■ Required task: In the human rights compatibility statement below, which section does the reasonable limits test come from?
## BEGIN Source text
Section 27B establishes, among other things, that:
(1) Everyone has the right to work, including the right to choose their occupation or profession freely, accepting that the practice of a trade, occupation or profession may be regulated by law.
The proposals relating to interstate and historic offences and external merits review also restrict the capacity of a person to engage freely in some areas of employment.
It is widely recognised that worker screening to protect the safety of children and young people and vulnerable people imposes reasonable limits on the right to work.
For the reasons set out above, in the justification for the limitations on the rights to equality (s. 8) and to fair trial (s. 21), any limitation on the right to work are justified.
(The question of whether any interference with the right to work is reasonable is best answered by reference to the discussion in relation to the rights in sections 8 and 21. Those rights have a more definite content and are engaged in a more specific and concrete way. Any limitation on those rights which satisfies the reasonable limits test will also satisfy the reasonable limits test in relation to the right in section 12.)
Accordingly, the proposals satisfy the reasonable limits test in section 28.
Background Checking Legislation Amendment Bill 2022
Human Rights Act 2004 - Compatibility Statement
In accordance with section 37 of the Human Rights Act 2004 I have examined the Background Checking Legislation Amendment Bill 2022. In my opinion, having regard to the Bill and the outline of the policy considerations and justification of any limitations on rights outlined in this explanatory statement, the Bill as presented to the Legislative Assembly is consistent with the Human Rights Act 2004.
..........................................................
Shane Rattenbury MLA
Attorney-General
This is a technical clause that names the short title of the Act. The Amendment Bill 2022 makes amendments to the Working with Vulnerable People (Background Checking) Act 2011.
Consequential amendments are also required in the Children and Young People Act 2008.
## END Source text
## BEGIN Supplied data
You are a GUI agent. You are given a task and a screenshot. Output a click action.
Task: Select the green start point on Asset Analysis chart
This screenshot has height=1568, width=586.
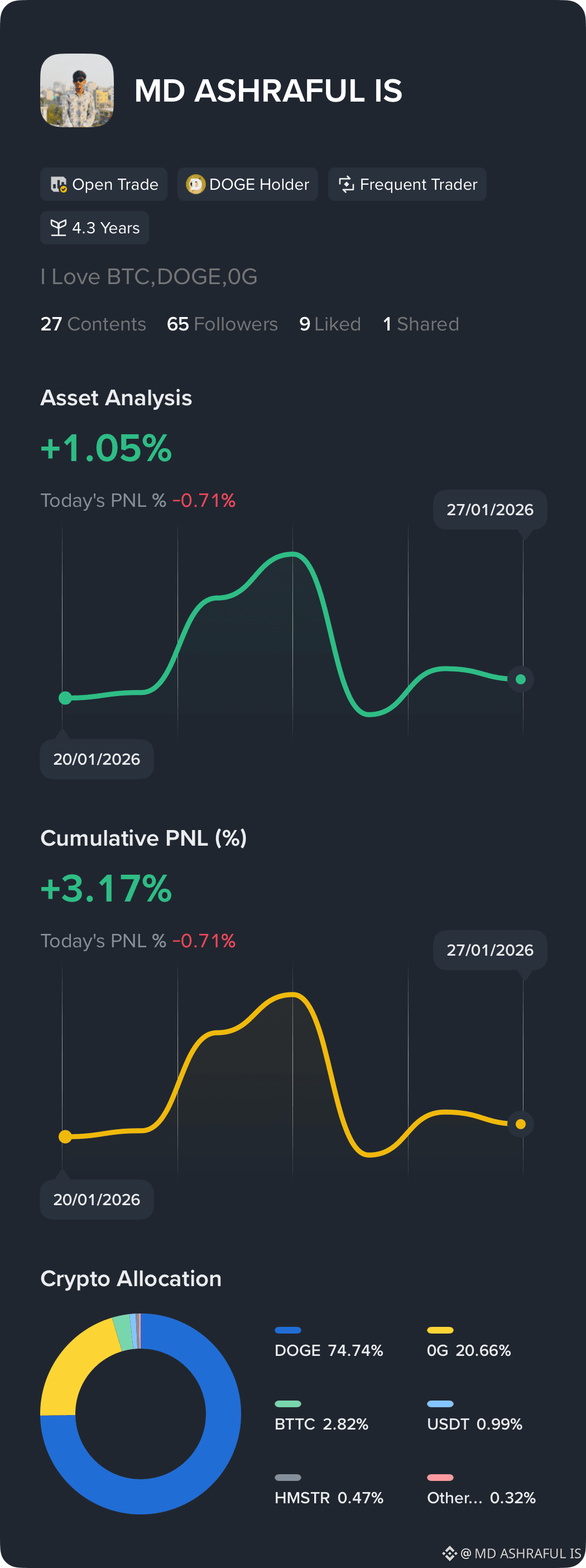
## END Supplied data
■ Exercise answer: Section 28.